I'm looking at all the recommendations. Some I find are interesting, and some I'm less sold on. A $30 gift for me, personally, I don't know what I get out of it. I get a blanket. I get some snow globes. I don't know what the value of them is. I guess I could keep track. We actually keep them all in a box in my office because we're not sure what to do with them. We give them away to kids or whatever.
There's that, and then there's the issue of fundraising. Political fundraising to me is a real clear benefit.
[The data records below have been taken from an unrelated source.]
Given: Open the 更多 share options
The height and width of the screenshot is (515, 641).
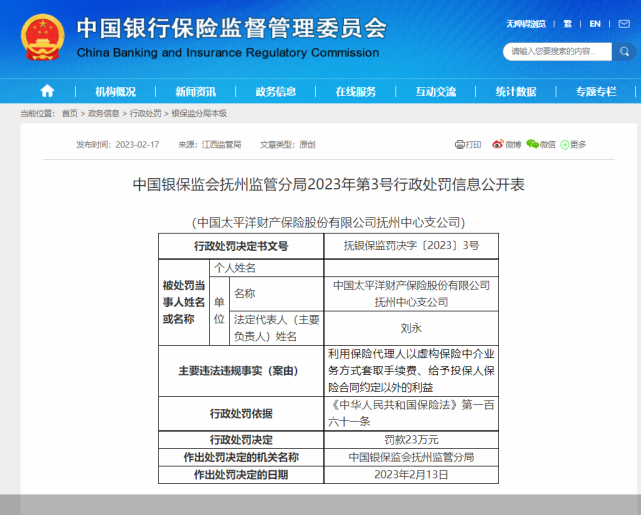Looking at the screenshot, I should tap(574, 144).
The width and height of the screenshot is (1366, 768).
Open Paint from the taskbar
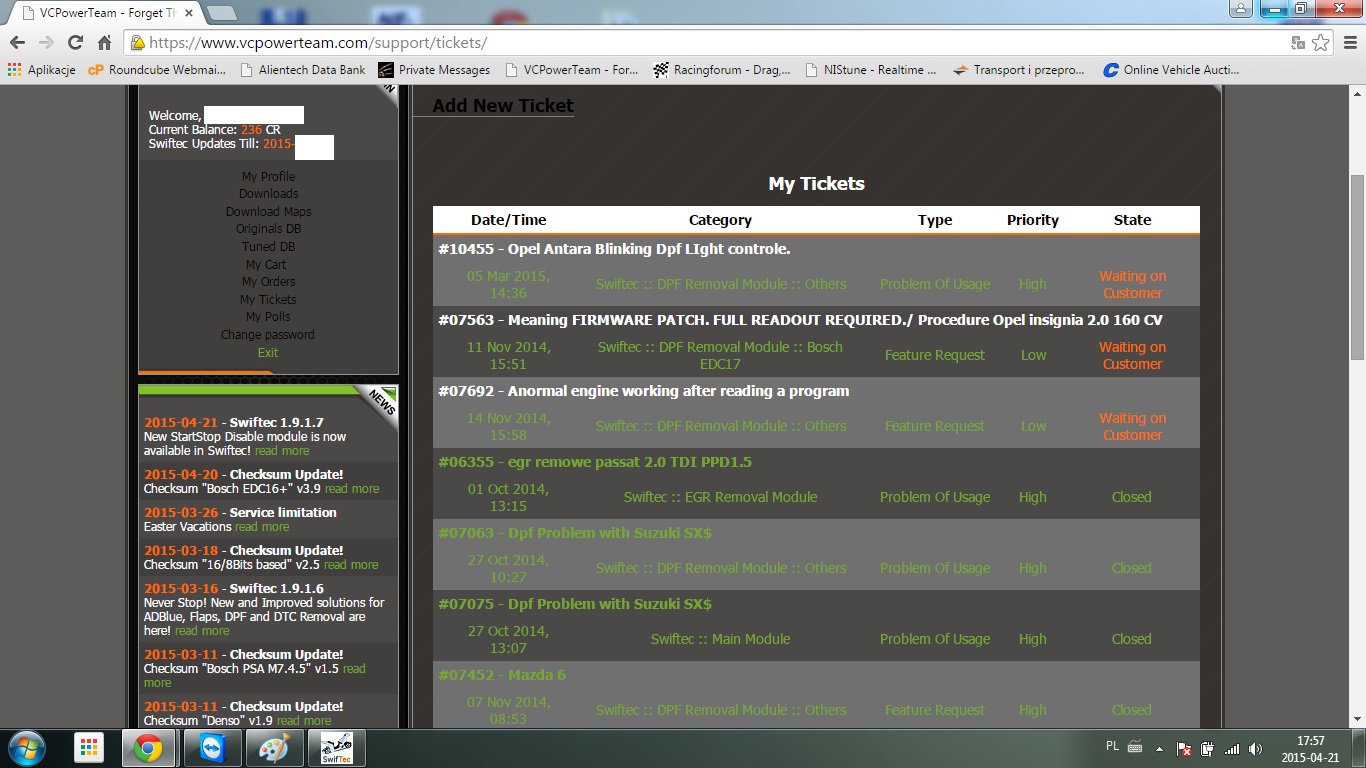click(x=272, y=748)
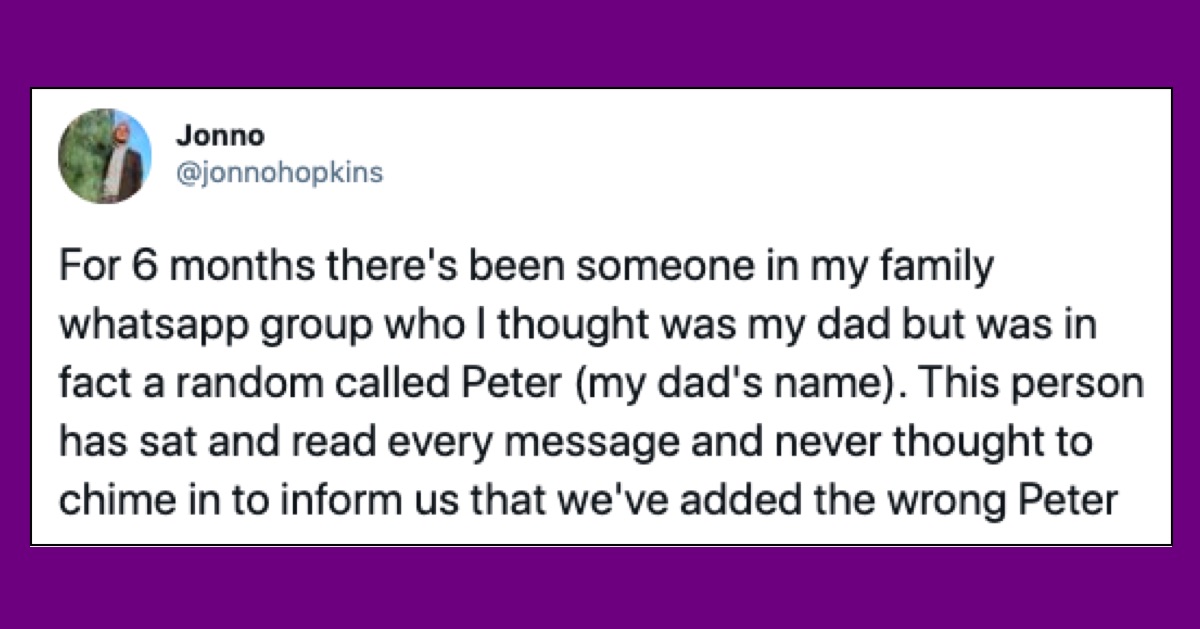Image resolution: width=1200 pixels, height=629 pixels.
Task: Click the @jonnohopkins handle
Action: tap(279, 172)
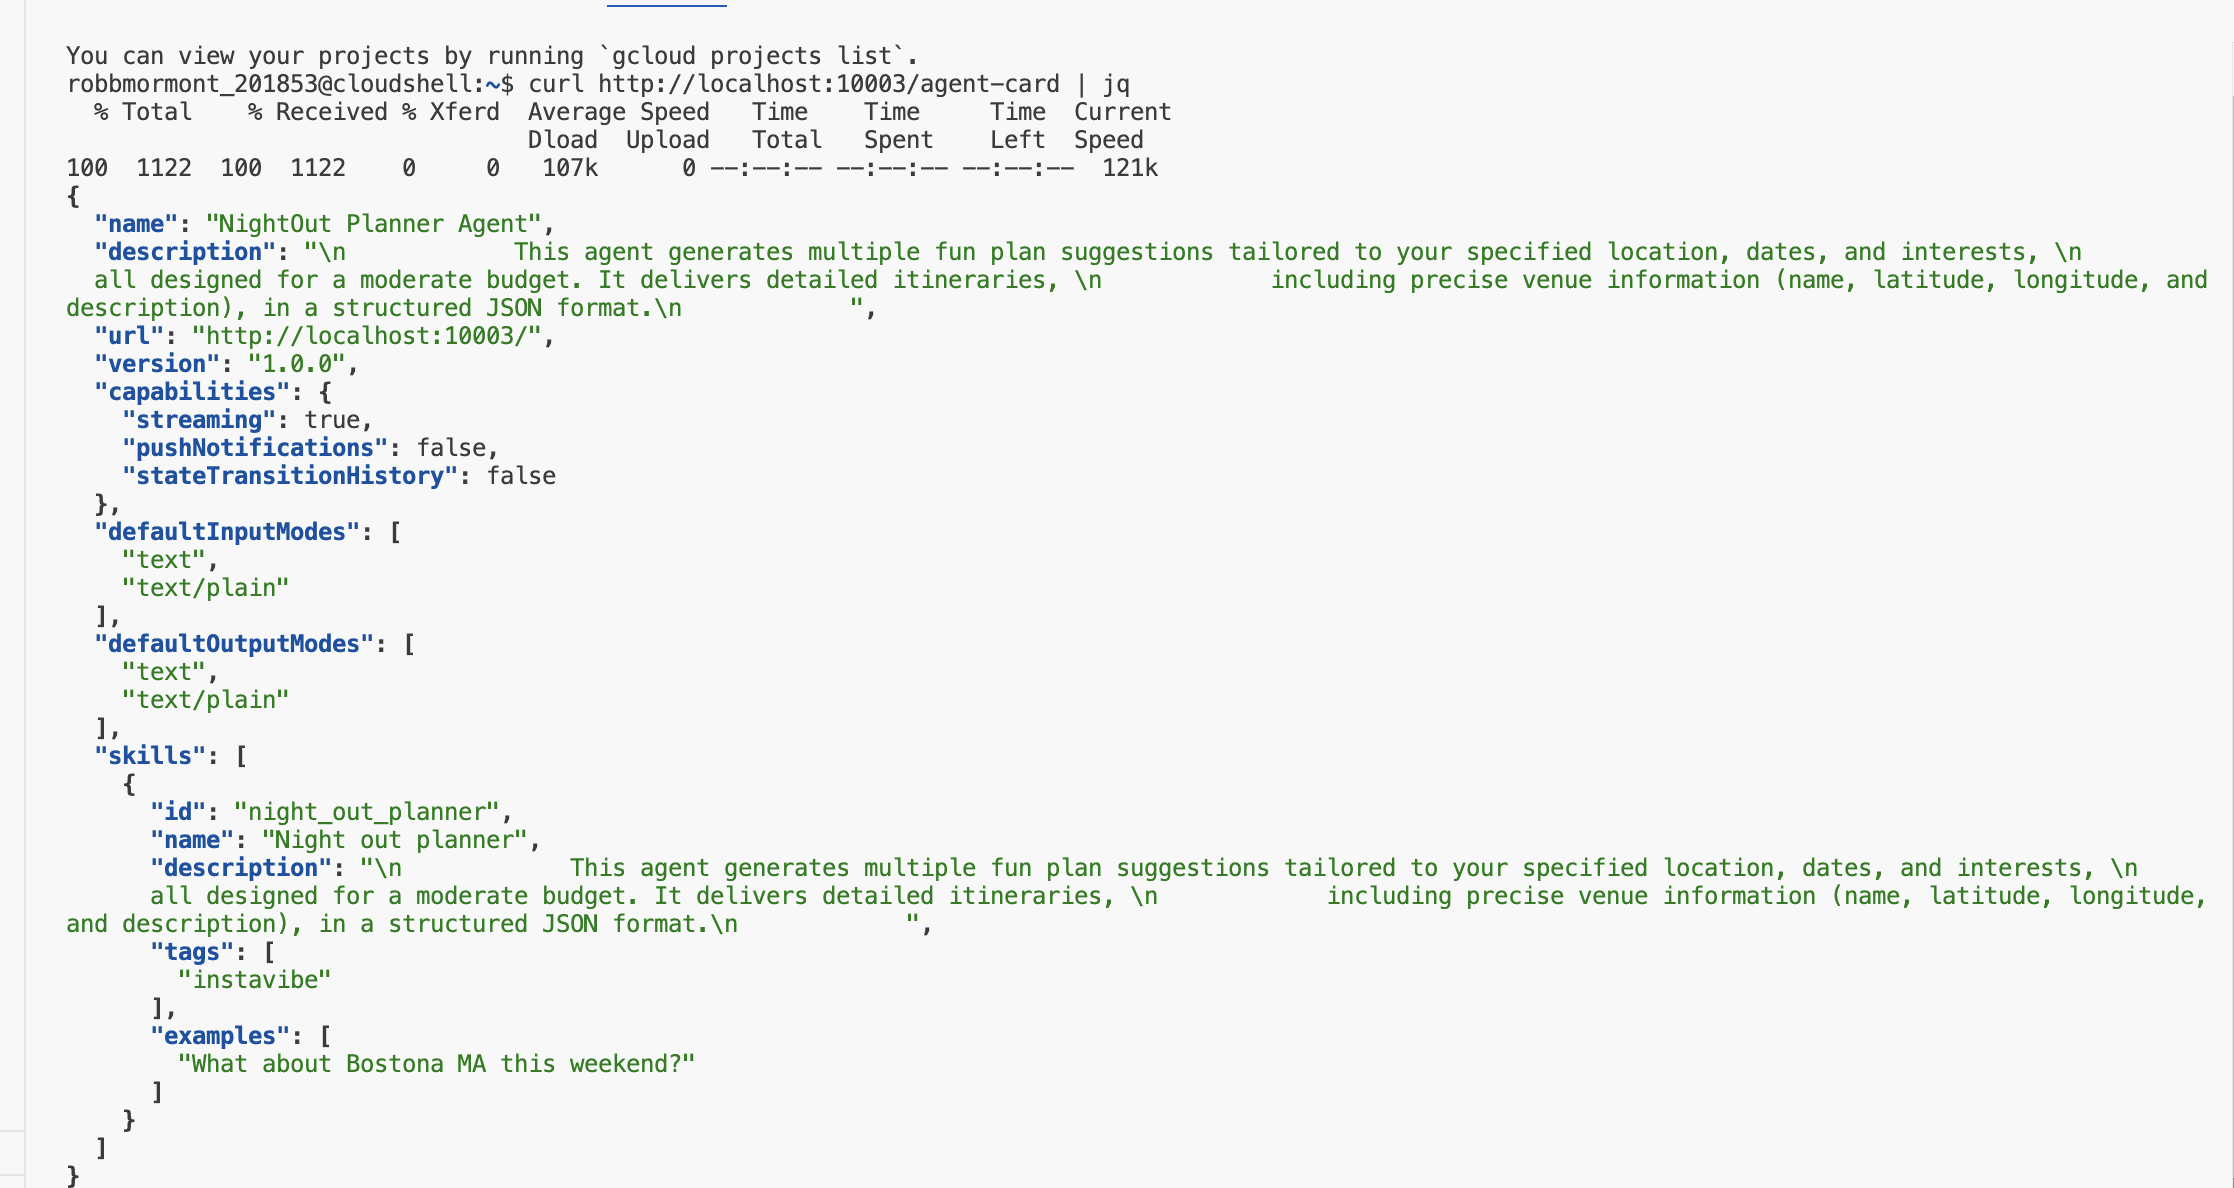Click the "defaultInputModes" key

pyautogui.click(x=226, y=532)
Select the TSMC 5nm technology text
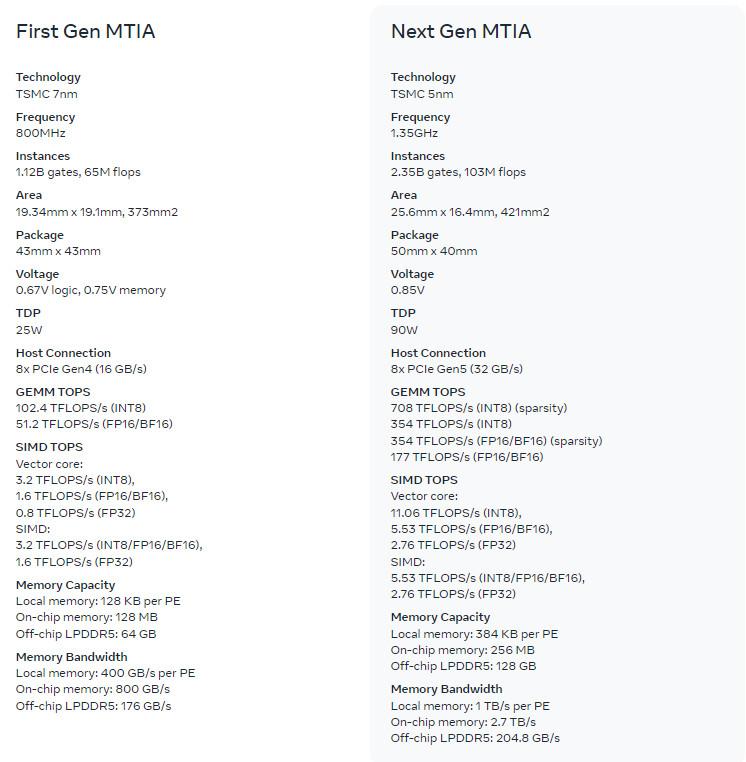 click(422, 94)
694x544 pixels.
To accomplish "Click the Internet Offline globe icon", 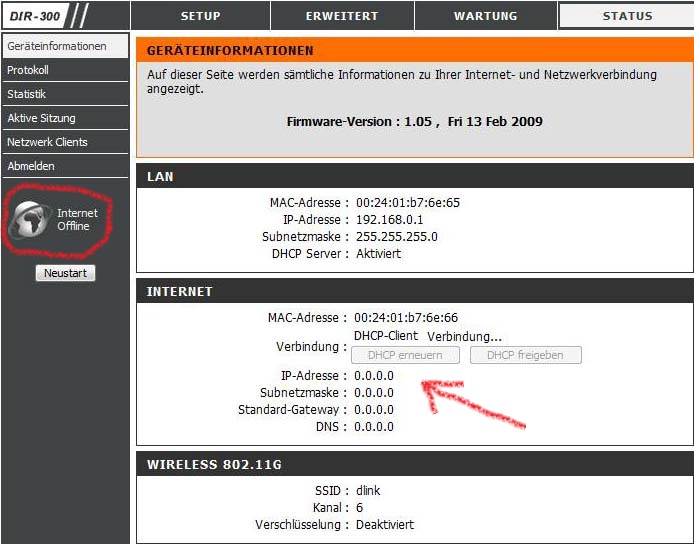I will [30, 219].
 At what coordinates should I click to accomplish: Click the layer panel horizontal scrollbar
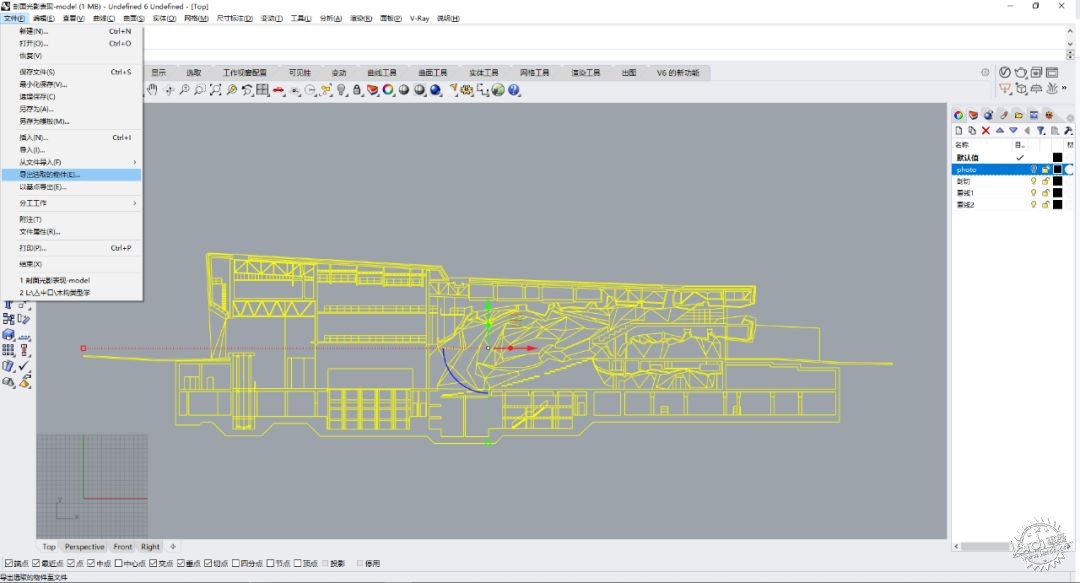click(985, 546)
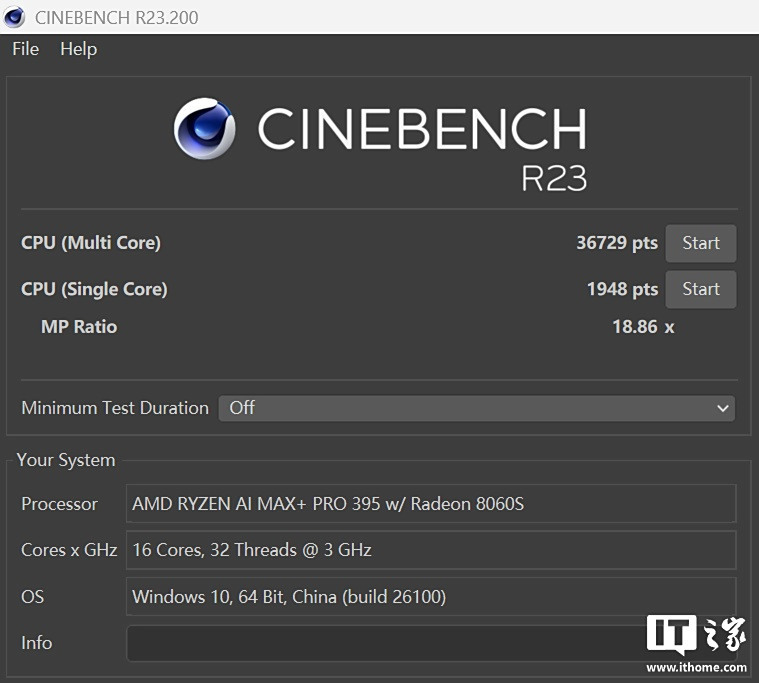Click the blue Cinebench sphere logo
The height and width of the screenshot is (683, 759).
coord(205,129)
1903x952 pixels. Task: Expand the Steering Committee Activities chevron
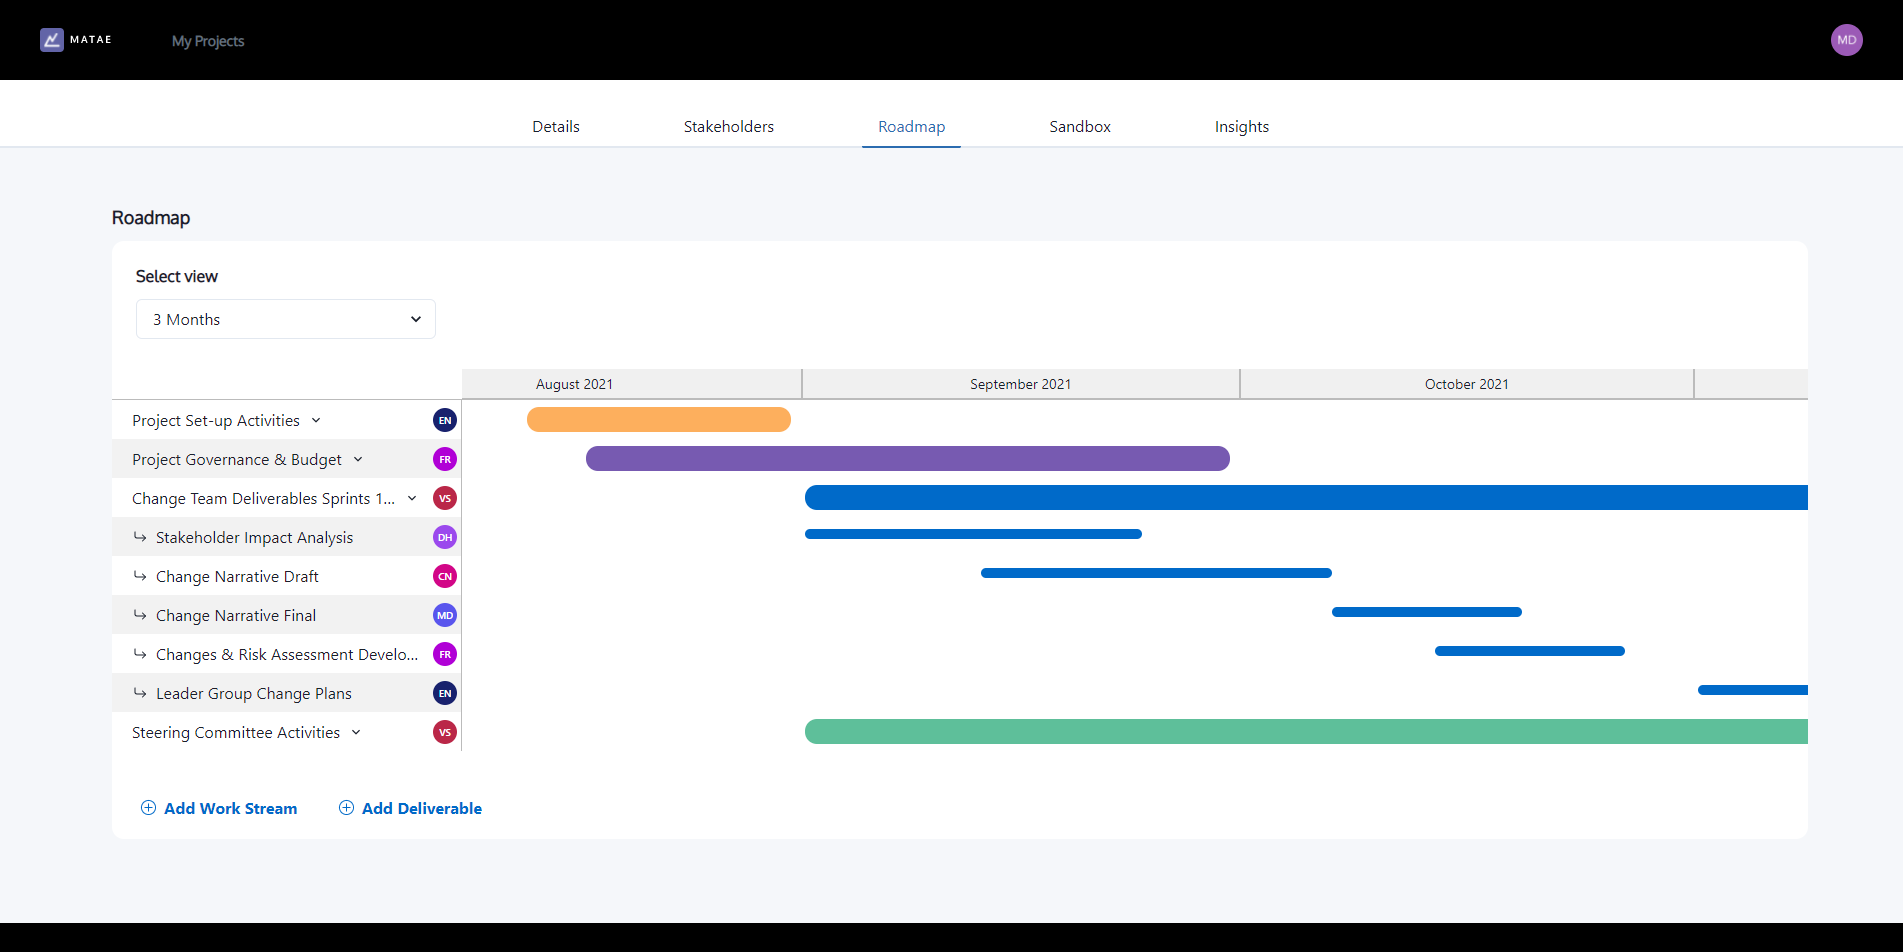click(356, 731)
When the commissioner ruled in the Lisa Raitt case on the cement lobbyist, she ruled it wasn't a problem because there was no personal benefit, but it was a lobbyist for a cement company who was lobbying on a contract and showed up at the fundraiser. To me that would be an apparent conflict. A lobbyist could show up at a fundraiser without you knowing that they were lobbying you. Would you then be held accountable? Someone could donate to you—people donate all the time—and you might not check who's coming in through your riding association, and then six months later, they're hitting up your ministry or you for a favour.
In terms of the fundraising rules, she says there needs to be clarity but she doesn't lay out what it is. How do we have clear rules so that we're ensuring that people are not using fundraising at the riding association level to try to influence an MP or a minister? How do we ensure that if someone is making a donation it isn't retroactively putting blame on an MP or on a minister? What's the clear dividing line here?